• **Work item**:
Write what comes next in the passage about daily life in the town of Frank, picking up after its last line.

• **Quoted passage**:
Most denizens of Frank had built their own homes and lived with their families; some had as many as 7 children. A few mine employees and their families lived in company cottages, while others, most likely bachelors, lived in a boarding house. Tents on the Crowsnest River flats just outside town housed workers building a rail spur north from the Canadian Pacific’s main line. A theater gave the good townspeople the chance to unwind in their free hours; so, to the chagrin of Frank’s churches, did several saloons. Meanwhile, teachers in the two-story brick schoolhouse kept the town’s youths on the straight and narrow. Police records suggest that Frank was a rather orderly place, as the worst offenses recorded there were cattle and horse theft. The village had never needed more than two police officers to keep the peace, and one was usually sufficient (Anderson 1986).

Sepia photograph
Image 8: Frank’s school alongside a church and homes, early 1900s.

Source: Anderson (1986).

• **Recorded information**:

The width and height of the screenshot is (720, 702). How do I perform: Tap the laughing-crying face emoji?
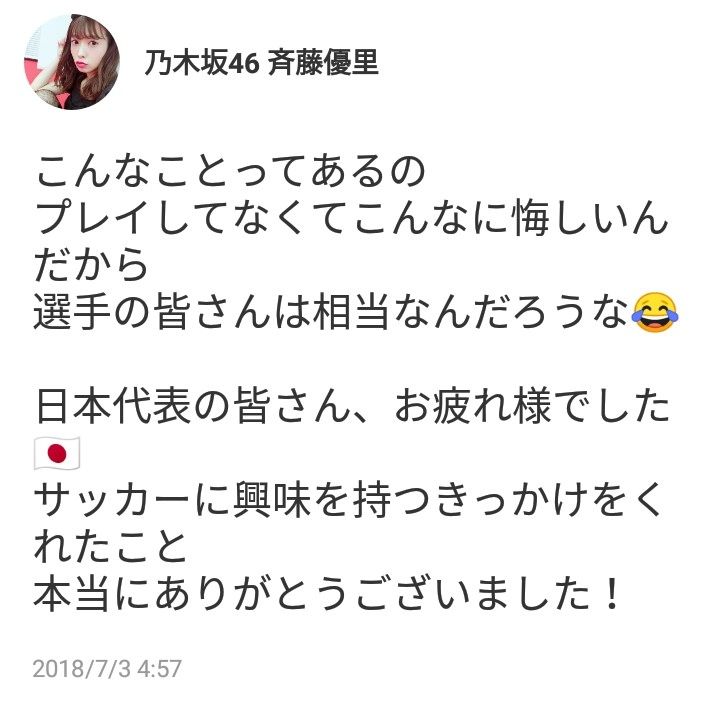coord(655,312)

• **Task result**:
Problems within the Mountain

The most critical threat facing Frank in the early 1900s was far less visible than the occasional cattle rustler but far more menacing. Immediately south of town, Turtle Mountain was growing increasingly unstable. The alluvial fan accumulating at the mouth of Gold Creek, a local tributary of the Crowsnest River, had been diverting the river for years, causing the Crowsnest to slowly cut into the mountain’s eastern base. Moreover, 1899, 1901, and 1902 were all unusually moist years in Crowsnest Pass, causing more severe freeze-thaw cycles that worsened the degradation of the Livingstone Formation limestone. Deeper within Turtle Mountain, the Canadian American Coal and Coke Company was steadily accelerating its mining operations. Its coal output skyrocketed from 15,000 tons (13,600 t) in 1901 to 160,000 tons (145,000 t) in 1902, and miners extracted a further 101,000 tons (91,600 t) in the first four months of 1903. Quick expansion made the mine’s increasing output possible. By early 1903, its tunnels reached over a mile into Turtle Mountain. The mine’s working face consisted of three massive vertical chambers 250 to 400 feet (75 to 120 m) high and 60 to 150 feet (18 to 45 m) long within the 13- to 18-foot-thick (4 to 5.5 m) Kootenay Formation coal seam (Anderson 1986, McConnell and Brock 1904).

Color diagram
Image 9: Diagram of a coal mine working chamber within Turtle Mountain, 1903.

Source: Cruden and Martin (2007).

“When the timbers start talking, the miners start walking.”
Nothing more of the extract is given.